** Проверьте понимание **
1. Ответьте по тексту о народе и голосе:
(а) Как этот народ назван в самом начале текста?
(б) Чем, согласно гипотезе, он уже снабжен?
(в) Кто или что взяло его в заложники?
2. Продолжите текст о народе, взятом в заложники голосом, начиная сразу после его последнего предложения.

И тем самым этот народ, древний общинный аппарат, уже, согласно гипотезе, снабженный защитными механизмами, динамическими, экономическими, языковыми регулировками, без которых он не был бы народом, этот самый обычный народ, взятый в заложники голосом, который ему ничего не сказал, кроме того, что он есть, и что любое его представление и наименование запрещены, и что ему, этому народу, только и нужно, что слушать, по крайней мере, его тон, выказывать послушание его тембру.

** Строки данных **
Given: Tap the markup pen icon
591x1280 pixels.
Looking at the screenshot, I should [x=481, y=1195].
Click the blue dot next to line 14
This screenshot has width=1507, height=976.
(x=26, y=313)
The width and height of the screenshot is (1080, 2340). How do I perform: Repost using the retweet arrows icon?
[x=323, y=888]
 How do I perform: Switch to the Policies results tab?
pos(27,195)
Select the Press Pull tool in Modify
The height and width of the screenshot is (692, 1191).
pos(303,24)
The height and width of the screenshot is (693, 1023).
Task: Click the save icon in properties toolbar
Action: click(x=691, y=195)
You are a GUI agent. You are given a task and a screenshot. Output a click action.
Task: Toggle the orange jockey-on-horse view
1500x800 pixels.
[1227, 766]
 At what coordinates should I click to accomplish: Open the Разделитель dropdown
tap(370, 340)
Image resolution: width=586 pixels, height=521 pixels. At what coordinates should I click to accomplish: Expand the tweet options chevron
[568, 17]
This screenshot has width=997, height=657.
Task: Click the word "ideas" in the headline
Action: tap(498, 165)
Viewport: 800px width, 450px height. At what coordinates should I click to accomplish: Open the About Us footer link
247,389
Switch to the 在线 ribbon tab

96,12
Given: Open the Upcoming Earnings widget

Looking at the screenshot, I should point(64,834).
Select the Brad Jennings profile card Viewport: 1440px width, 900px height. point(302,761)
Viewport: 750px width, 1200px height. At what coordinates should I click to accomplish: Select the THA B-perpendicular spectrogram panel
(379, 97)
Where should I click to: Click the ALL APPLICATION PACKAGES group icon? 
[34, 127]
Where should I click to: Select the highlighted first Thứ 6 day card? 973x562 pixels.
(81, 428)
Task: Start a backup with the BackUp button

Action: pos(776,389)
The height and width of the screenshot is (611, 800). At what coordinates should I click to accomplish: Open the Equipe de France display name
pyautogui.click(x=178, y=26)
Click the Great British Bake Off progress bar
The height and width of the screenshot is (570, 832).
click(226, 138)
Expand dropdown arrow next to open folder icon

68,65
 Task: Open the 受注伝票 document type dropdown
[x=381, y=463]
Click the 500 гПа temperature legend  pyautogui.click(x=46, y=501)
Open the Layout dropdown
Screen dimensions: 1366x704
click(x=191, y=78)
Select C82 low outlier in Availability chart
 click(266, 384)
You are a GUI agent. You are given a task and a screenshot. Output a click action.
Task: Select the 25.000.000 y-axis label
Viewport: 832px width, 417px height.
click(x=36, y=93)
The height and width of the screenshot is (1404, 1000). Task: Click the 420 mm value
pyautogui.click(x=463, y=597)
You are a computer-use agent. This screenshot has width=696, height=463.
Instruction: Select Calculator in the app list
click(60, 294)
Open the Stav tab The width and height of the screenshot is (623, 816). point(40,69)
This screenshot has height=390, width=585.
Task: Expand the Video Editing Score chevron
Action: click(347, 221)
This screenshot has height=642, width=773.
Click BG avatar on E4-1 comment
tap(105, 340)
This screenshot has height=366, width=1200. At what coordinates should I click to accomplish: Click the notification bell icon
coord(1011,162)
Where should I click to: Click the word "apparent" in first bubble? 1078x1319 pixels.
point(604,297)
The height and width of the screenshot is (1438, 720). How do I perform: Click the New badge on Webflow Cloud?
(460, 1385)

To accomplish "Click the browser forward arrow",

** Решённые задачи **
1.
(а) Древний общинный аппарат.
(б) Защитными механизмами, динамическими, экономическими, языковыми регулировками.
(в) Голос, который ему ничего не сказал, кроме того, что он есть.

2.
Этот народ единственно фактом сего «откровения», смутного, сомнительного разоблачения подобной неименуемой Вещи немедленно призван разладиться в своем былом языческом качестве, защищенном механизмом своих идолов. Он принужден к отказу, он вписывает эту нищету в собственную традицию, он превращает это забытое в воспоминание и возводит в добродетель оказанное ему внимание, Achtung, кантовское «уважение». Он удерживается от представления, от инсценировки изначального различия, как то, впрочем, свойственно всем религиям, включая христианство, уверткой жертвоприношения, первой представительской экономикой. Фрейд называет это отказом от согласия на убийство отца, убийство, которое он полагает основополагающим для любого сообщества. Тотемическая трапеза сыновей «интериоризирует» Вещь, ее представляет, от нее очищается и ее «забывает».

Но этот «народ» не будет объединен. Он принужден на непримиримость. Из-за этого факта, факта этого «отказа», изгнан вовне и преследуем, лишен обустройства в земельном владении, на сцене. Изгнан вперед, в интерпретацию голоса, изначального различия. И это «вперед» состоит в бесконечном анамнезе некоего «назад», это слишком поздно – в расшифровке некоего слишком рано сообразно непомерному закону вслушивания в неслышимое.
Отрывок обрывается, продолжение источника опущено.